OpenAI has announced a strategic shift, now fully committing to developing what the company itself describes as an AI researcher — a fully automated, agent-based system designed to tackle large and complex scientific problems without human intervention, according to MIT Technology Review.
Ambitious Goal from San Francisco
The San Francisco-based company wants the new system to function as an independent researcher: it will identify problems, conduct investigations, and produce results — all on its own. This represents a significant escalation compared to today's AI tools, which primarily assist human researchers rather than replacing them.
OpenAI has not provided detailed technical specifications about the system, and its development progress has not yet been independently verified.
“We find no clear advantage with fully autonomous AI agents, but many predictable harms in relinquishing full human control.”

Researchers: The Risk is Real and Concrete
Research communities have long warned against precisely this type of system. Reviews of scientific literature in the field point to a handful of serious issues.
A central concern is what is called a 'responsibility vacuum': when an autonomous AI agent makes mistakes, produces biased material, or fabricates information, it is unclear who bears responsibility.
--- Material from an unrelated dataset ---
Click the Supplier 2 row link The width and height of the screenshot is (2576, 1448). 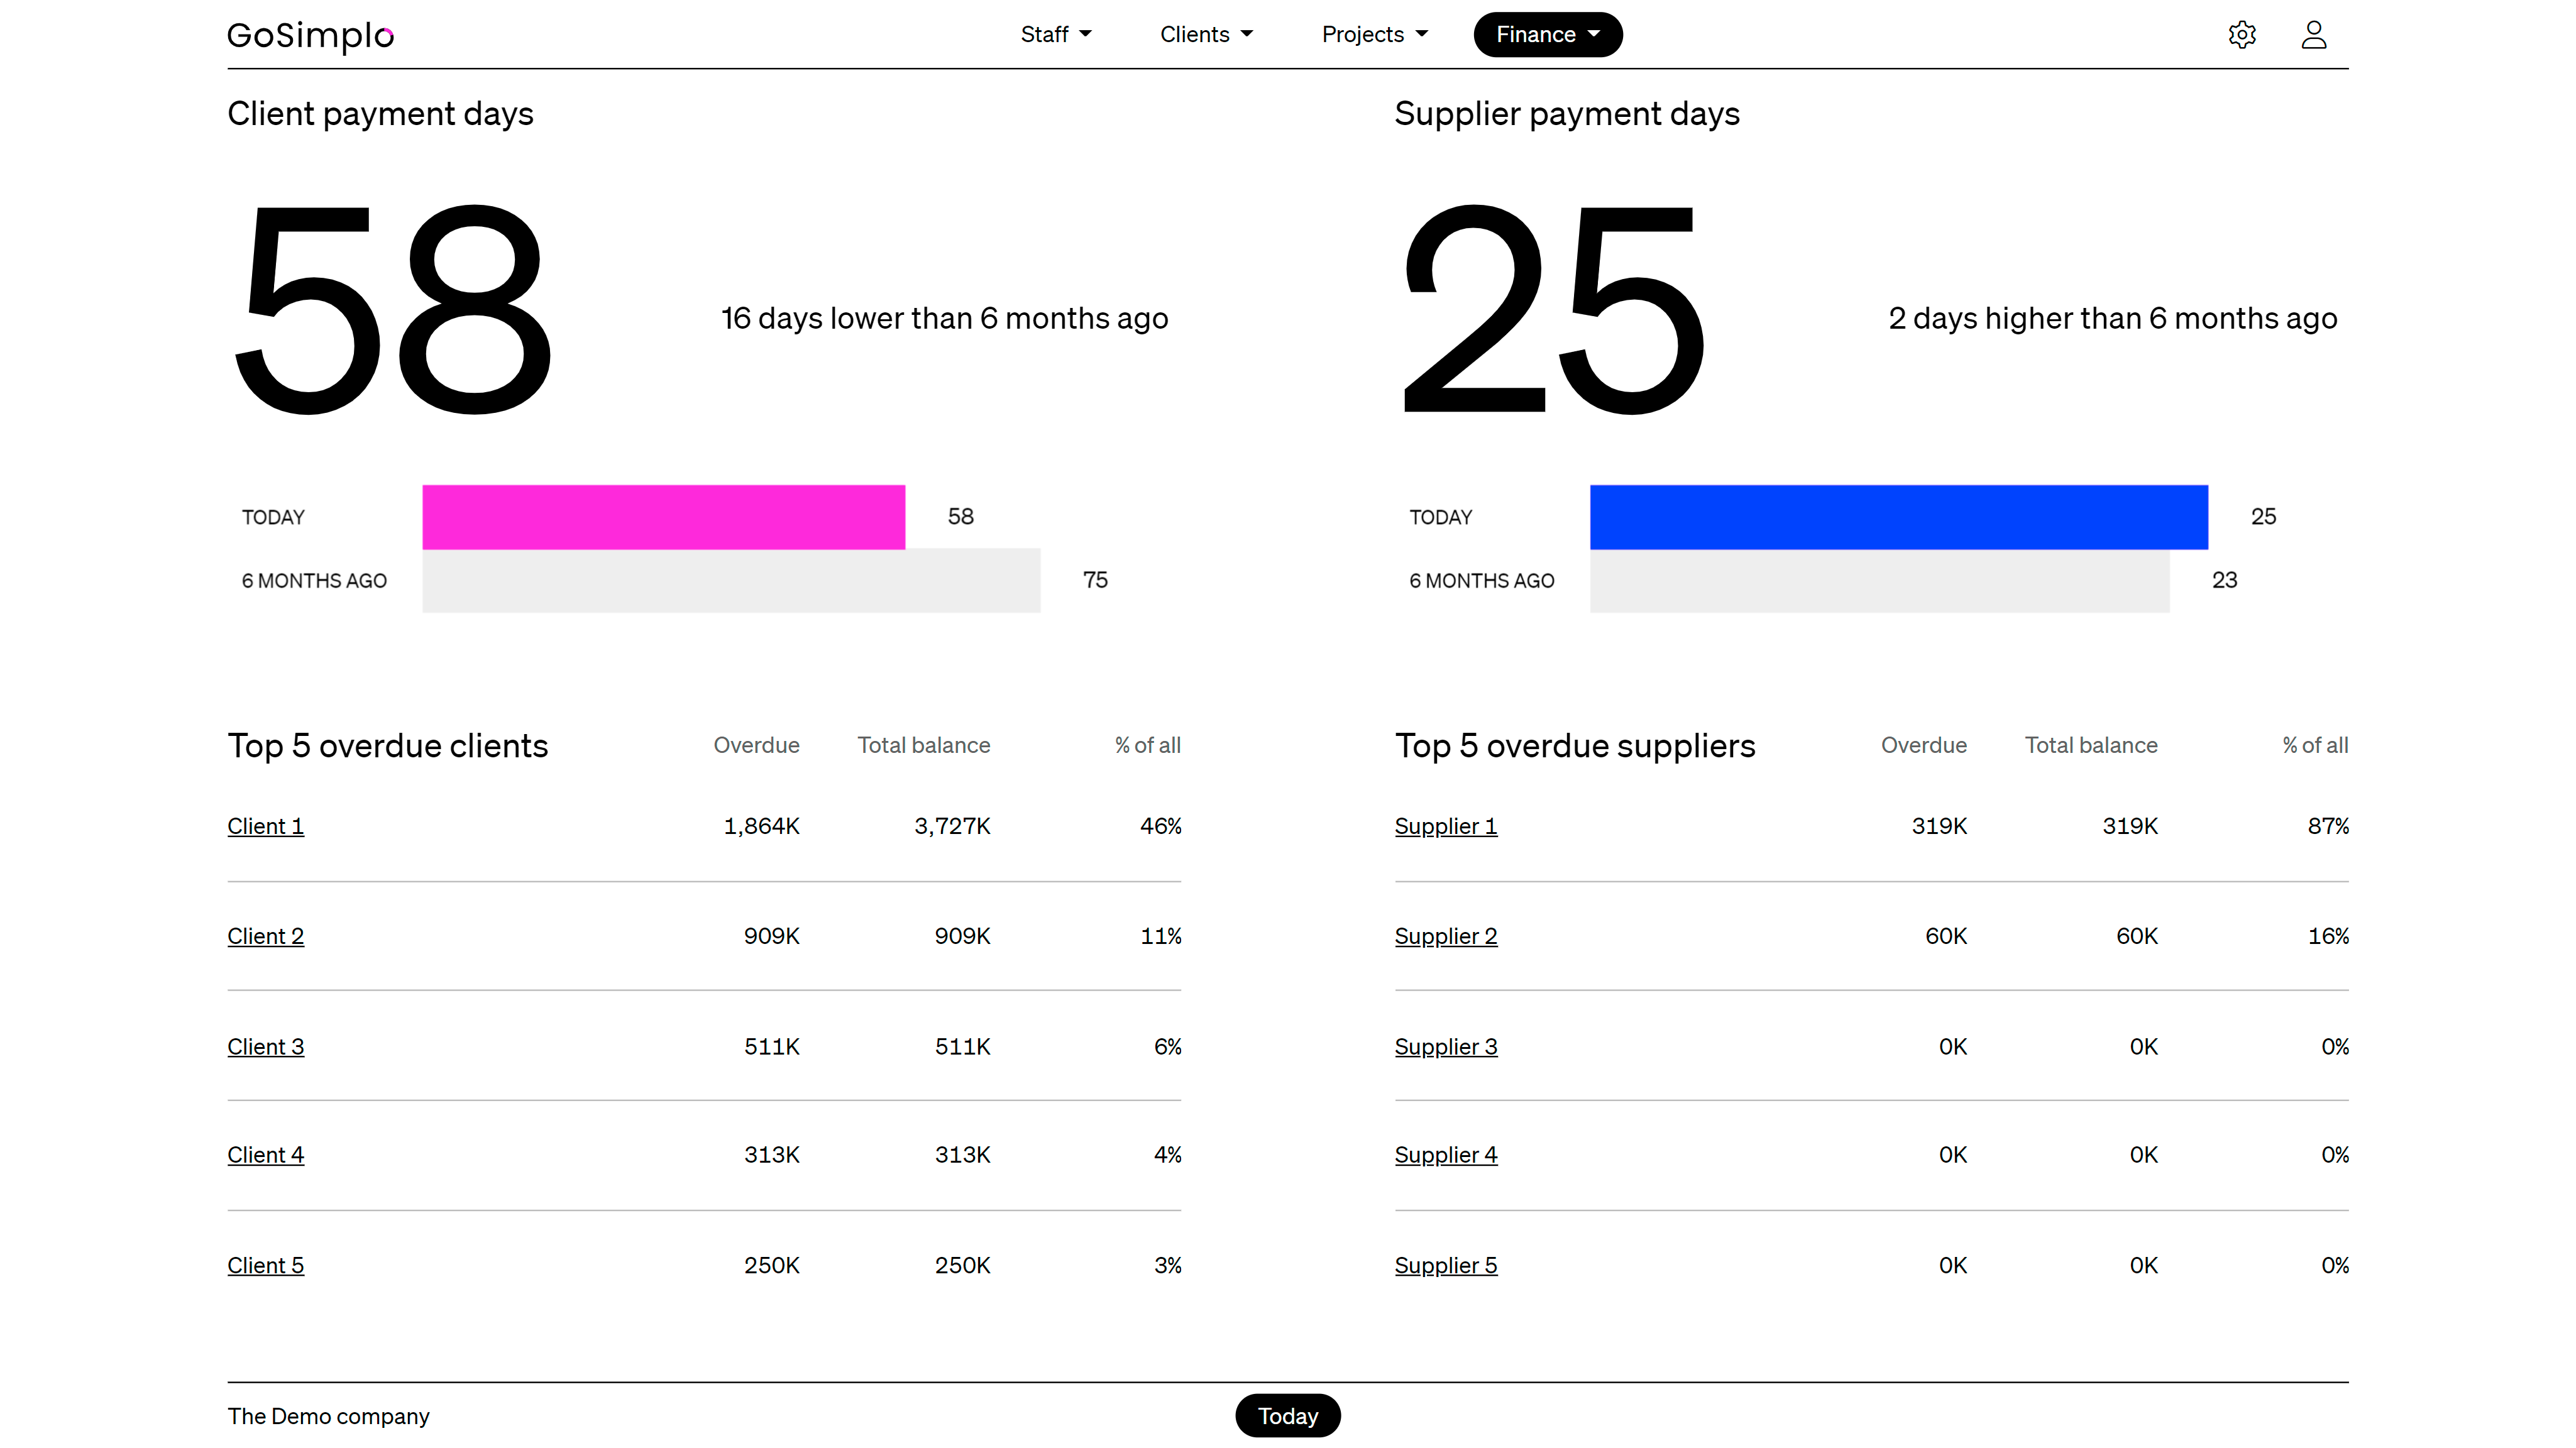click(1445, 935)
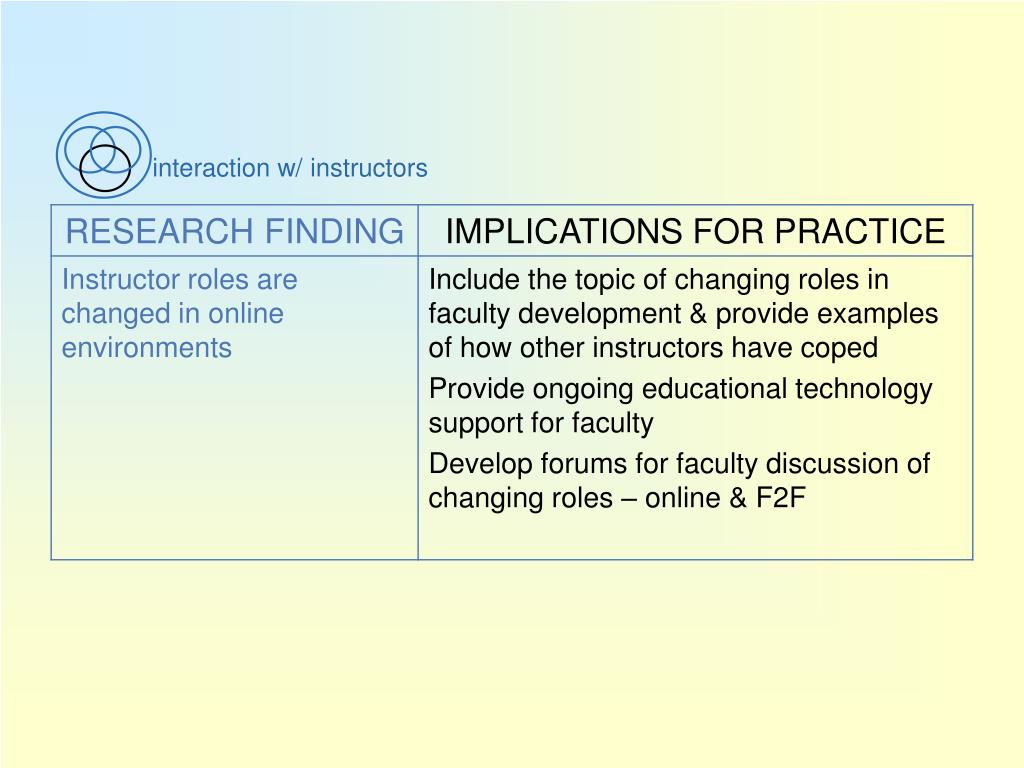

This is particularly critical in medicine and other high-risk fields.
In addition, AI systems are known to 'hallucinate' — that is, to generate information that sounds plausible but is directly incorrect. Studies have shown that such systems can also reproduce and amplify biases from their training data. A 2019 study documented that a risk prediction system in healthcare exhibited ethnic bias, resulting in Black patients receiving poorer treatment.

Threatens Scientific Integrity
One of the most concrete warnings concerns the credibility of research. Adrian Barnett and Matt Spick have argued that AI tools, without fundamental reforms in research culture, will have detrimental consequences for scientific integrity. They point out that autonomous systems combined with available digital datasets create ideal conditions for the mass production of AI-generated scientific articles.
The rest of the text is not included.